For some time now, scientists have known that electrical currents can help heal chronic wounds. And while there are electrotherapy units that are in use, they can be quite bulky and complex. That's why researchers have created an "electric bandage" that's powered by the motion of the body.

Developed by a team at the University of Wisconsin-Madison, the bandage is hard-wired to a band that is worn around the patient's torso. That band contains electronic components known as nanogenerators, which harvest energy from the movement of the wearer's ribcage as it expands and contracts while they breathe.

This results in low-intensity electrical pulses, which are delivered from the band and into electrodes within the bandage. These in turn are in contact with the injured tissue. When lab-tested on rats, the technology was able to heal full-thickness skin wounds within three days, as opposed to the 12 days that it would take ordinarily.

It was also found that unlike the higher-intensity current delivered by some electrotherapy devices, the pulses administered by the bandage pose no risk of tissue damage. Additionally, the gentler current was better at encouraging fibroblast skin cells to line up (which is a key step in the wound-healing process), and to produce biochemical substances that promote tissue growth.

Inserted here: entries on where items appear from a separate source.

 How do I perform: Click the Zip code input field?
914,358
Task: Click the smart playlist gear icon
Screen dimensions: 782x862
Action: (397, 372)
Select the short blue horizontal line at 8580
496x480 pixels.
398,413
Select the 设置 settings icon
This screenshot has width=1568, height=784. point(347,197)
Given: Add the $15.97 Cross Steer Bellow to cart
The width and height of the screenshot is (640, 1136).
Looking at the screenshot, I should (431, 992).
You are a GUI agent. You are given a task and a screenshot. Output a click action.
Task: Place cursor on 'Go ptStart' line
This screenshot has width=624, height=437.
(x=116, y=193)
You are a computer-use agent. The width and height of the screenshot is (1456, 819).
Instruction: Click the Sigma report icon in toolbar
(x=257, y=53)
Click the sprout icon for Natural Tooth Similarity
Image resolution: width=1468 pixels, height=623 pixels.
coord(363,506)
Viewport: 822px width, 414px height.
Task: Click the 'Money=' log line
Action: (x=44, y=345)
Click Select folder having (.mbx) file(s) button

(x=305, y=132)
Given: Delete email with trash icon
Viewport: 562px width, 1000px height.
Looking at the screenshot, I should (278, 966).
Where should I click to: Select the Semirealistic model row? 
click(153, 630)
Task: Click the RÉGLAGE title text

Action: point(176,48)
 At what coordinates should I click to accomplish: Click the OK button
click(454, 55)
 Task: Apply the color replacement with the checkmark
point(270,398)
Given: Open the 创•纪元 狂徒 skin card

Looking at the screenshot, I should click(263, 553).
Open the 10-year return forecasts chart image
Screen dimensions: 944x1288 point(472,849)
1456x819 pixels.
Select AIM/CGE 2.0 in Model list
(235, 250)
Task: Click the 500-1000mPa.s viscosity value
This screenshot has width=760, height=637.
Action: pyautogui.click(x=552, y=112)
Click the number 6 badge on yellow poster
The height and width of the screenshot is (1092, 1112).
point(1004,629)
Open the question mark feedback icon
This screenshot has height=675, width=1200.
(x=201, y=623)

The scientists are now further investigating just how the pulses help wounds to heal. They're also planning on testing the technology on pigs, and are adapting the nanogenerators to harvest energy from movements as subtle as skin twitches or heartbeats. It is thought that the finished commercial product should be fairly inexpensive, as the nanogenerators are made from relatively common materials, and the bandages are easy to fabricate.

A paper on the research was recently published in the journal ACS Nano.

Source: University of Wisconsin-Madison

1 comment
ljaques
I hope this develops quickly and is distributed worldwide. It could end much suffering of poor people, who rush back to work to make ends meet while their wounds slowly heal. And it would shorten the time soldiers are wounded. Best of luck getting this into the medical world, UWM.